2) Convert to B&W and forget the color. By converting to a Smart Object and using the Camera Raw filter the luminosity of the stains can mostly be removed with the B&W mixer tool

3) There was either light leakage in the camera when the image was taken and/or improper removal of negative or chemical processing and the light imperfections would need with dodge/burn techniques or using the content aware fill tool to fix those areas.

4) With those fixes in the Camera Raw filer one could increase clarity and other tonality adjustments to taste.

Would take some work yet quite an improvement to the picture of David and Tracy could be achieved with the above steps.

Hope the suggestions are helpful
John Wheeler
 
Hi @RedDwarf4Ever
Here is a link for one type of FFT plugin with some decent tutorials on how to use it with examples: Pattern Suppressor

That's probably all you need to know to remove repeating patterns. Here is a bit more of the technical background to satisfy the nerd factor in a few of us.

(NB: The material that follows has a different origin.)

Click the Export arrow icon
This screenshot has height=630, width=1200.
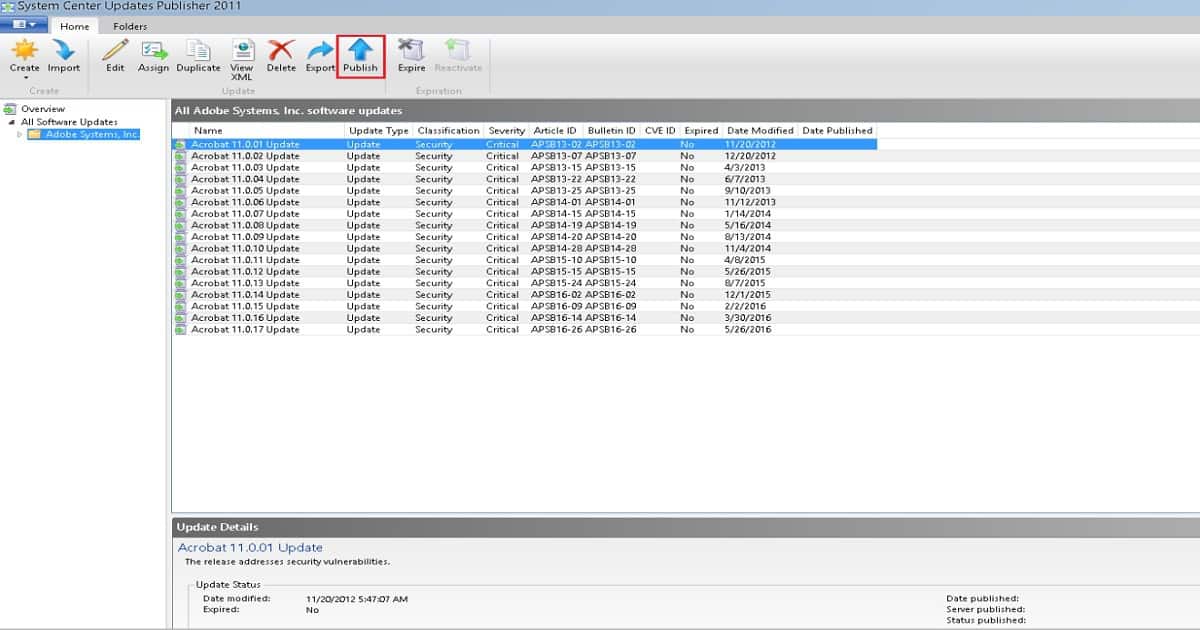tap(320, 50)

FT stands for Fourier Transform. A technique to convert a complex signal into individual frequency components.
A parallel example is when you have a color represented by multiple individual pure color frequencies and a prism can separate them out.
Pass those exact combination and magnitudes back through a prism again and they are integrated back into the original single combined color (or reverse prism).
Dealing with signals or colors in their individual frequencies or pure color frequencies opens the door for some interesting and easier processing/manipulation.
In audio signals, one can isolate repeating undesired noise (e.g. like a hum) and quite easily remove that noise for a cleaner signal.

FFT is the acronym for Fast Fourier Transform which is just the mathematical technique for Fast processing of the Fourier Transform.

For images, the FFT extracts from the image two dimensional image frequencies. It displays those on a two dimensional map showing those image frequencies that are highly repeating (the pattern you want to remove). Those undesired repeating image patterns can then be easily removed (blacked out) and the the image recreated from the individual image frequencies back to pixels with an Inverse Fast Fourier Transform or IFFT.

There is more that goes on behind the scenes yet that is the essence and will match what you see when you use the plugin.

If the patterns are truly repeating and evenly spaced across the image, the removal of the patterns can be quite impressive.

I find the tool very helpful in the special cases where you want to remove exactly repeating patterns whose components are evenly spaced on the image.